Topology optimization could reduce the cost to alleviate 72 overloads by $273 million by using software to determine alternate grid configurations that reroute power around constraints, such as opening or closing breakers automatically.
The report states GETs can significantly reduce the amount of time to make the necessary grid adjustments to bring new generation online, addressing concerns PJM has raised about the balance of deactivations and new resource entry, as well as reducing energy costs by speeding development of low-cost renewables. It estimates ratepayers could save $1.1 billion in annual production costs by 2033 against a $0.1 billion installation cost for GETs.
“These findings make a compelling case for more widespread deployment of GETs in PJM, where today there are only a handful of pilots and proposed projects.
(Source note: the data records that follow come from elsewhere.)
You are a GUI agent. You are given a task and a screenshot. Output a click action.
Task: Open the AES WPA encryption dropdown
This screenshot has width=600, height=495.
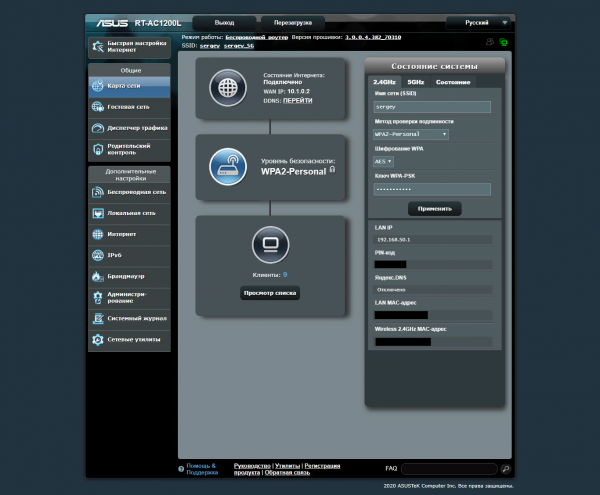pos(384,160)
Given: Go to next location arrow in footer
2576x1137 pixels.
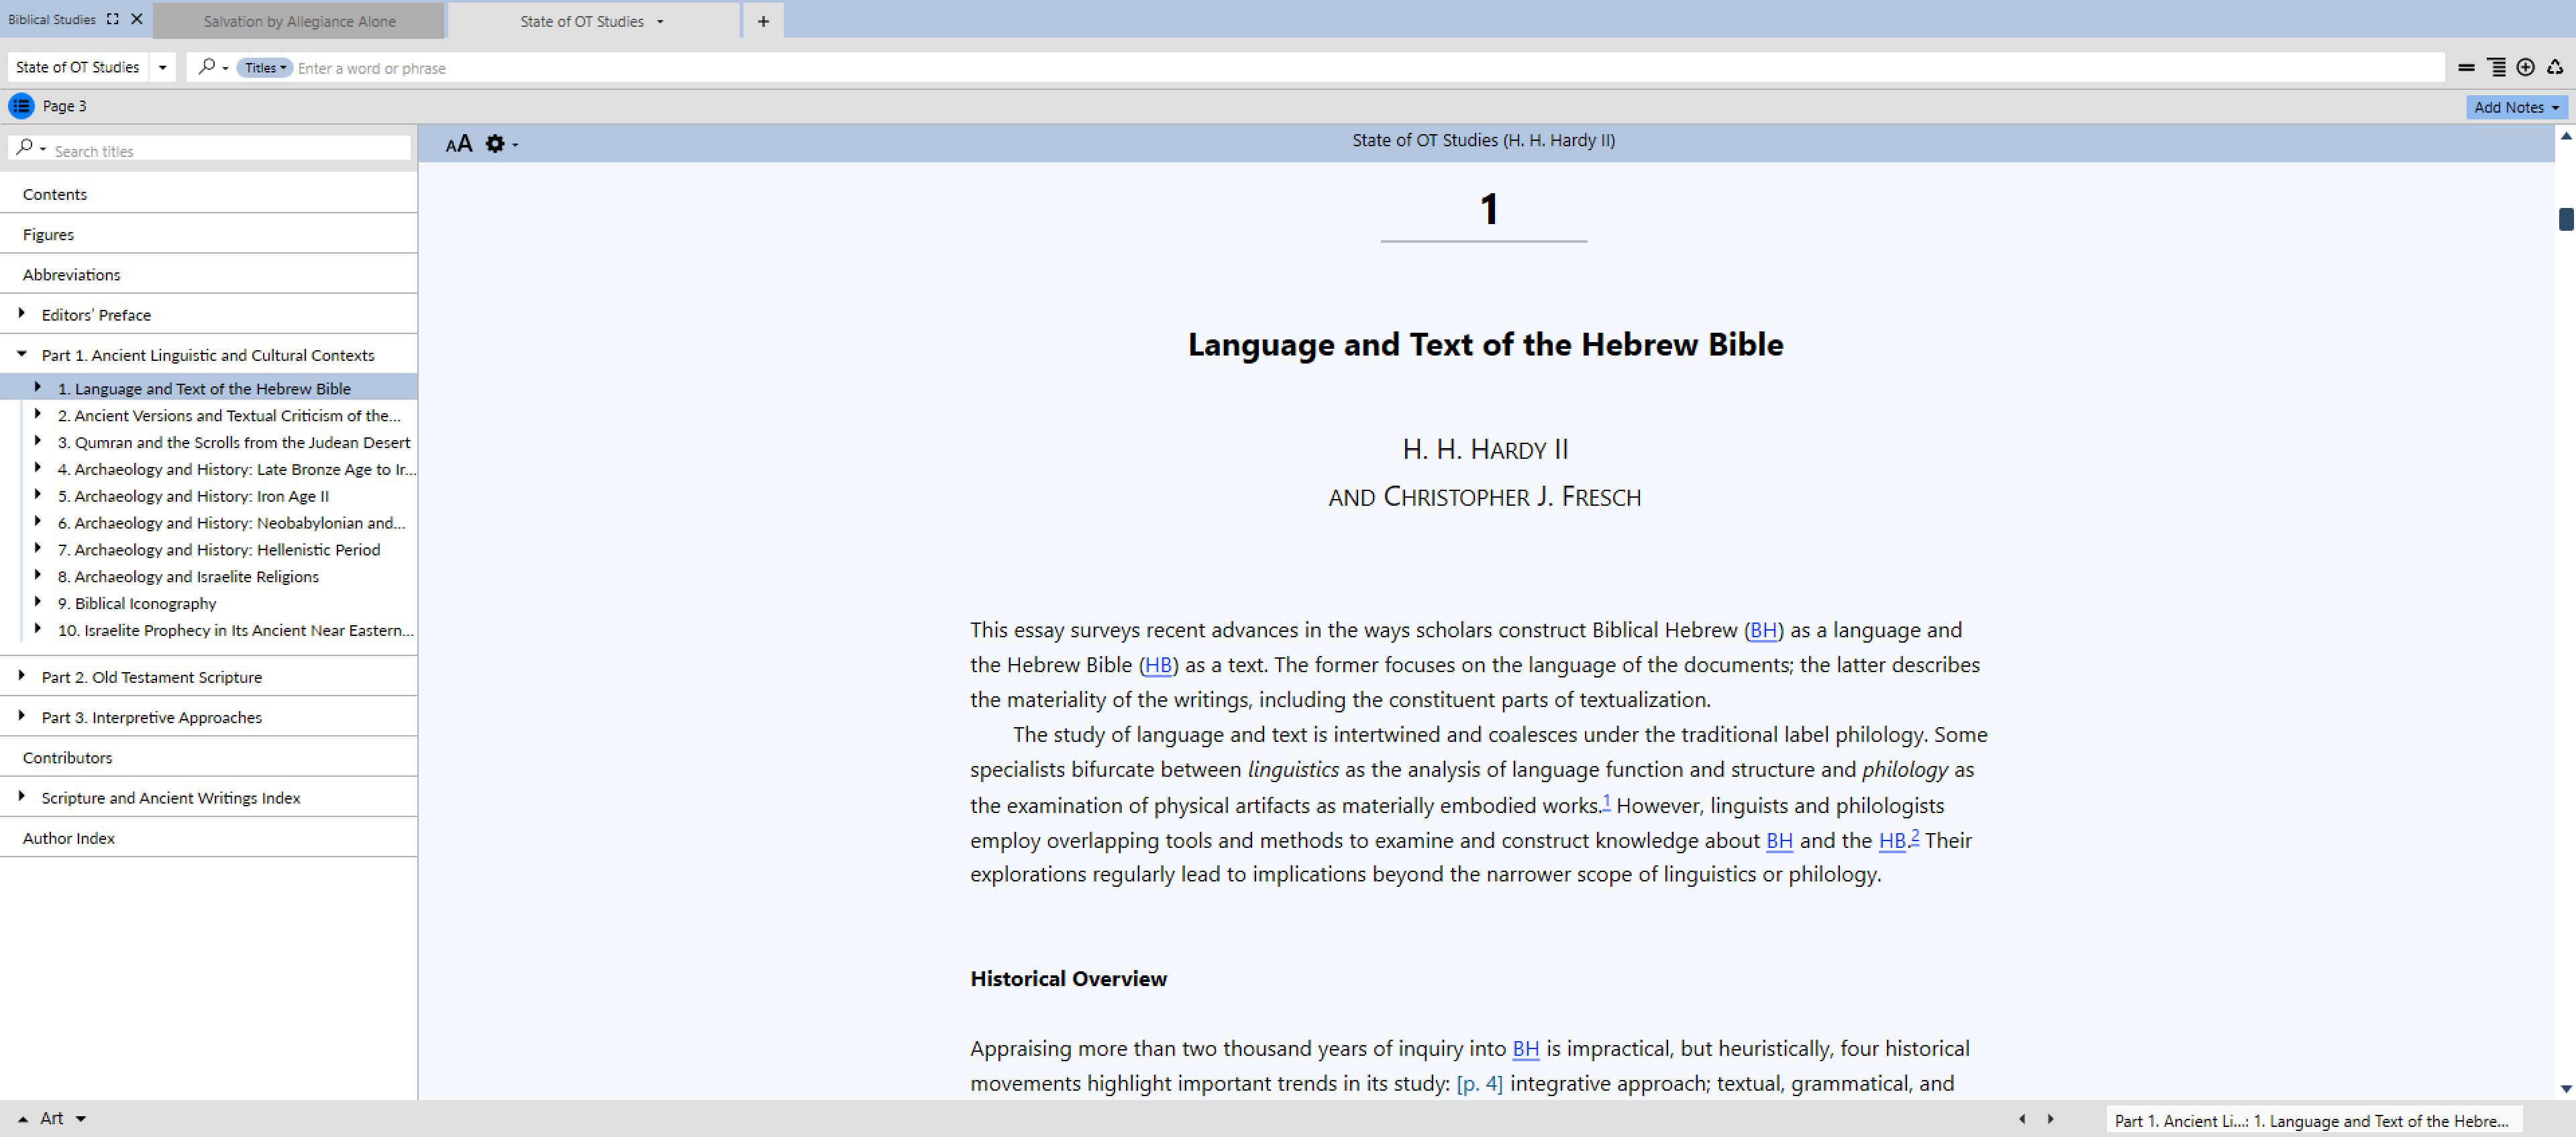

PJM and its stakeholders have an opportunity to spur broader uptake of these technologies by leveraging the growing proof points, modeling tools and changing regulatory landscape that are driving GETs adoption,” the study said.
It calls for PJM and utilities to train staff in GET deployment and for regulators to draft new guidance and oversight for their usage, arguing adoption in the U.S. is behind Europe due to a lack of understanding and few incentives to seek cheaper transmission options. Generation developers also can benefit from evaluating GETs as an alternative to PJM’s recommended network upgrades for their projects.
There have been some inroads for DLR usage in PJM, in which a pilot program to install the technology on PPL’s Juniata-Cumberland line resulted in line capacity increasing 18% under normal conditions and 10% under emergency conditions, Joseph Lookup, PJM’s director of asset management, told RTO Insider last year. (See Grid-enhancing Technologies Poised for Growth with Federal Funds.)
Speaking in the announcement of the study, Alexina Jackson, AES vice president of strategic development, said it presents an opportunity for greater understanding of how new technologies can benefit the grid.
“There are numerous market-ready technologies that can optimize our electrical grid and accelerate the future our customers need. Realizing how to model the functionality and quantify the benefits of these technologies is a barrier to the implementation of grid-enhancing technologies,” she said.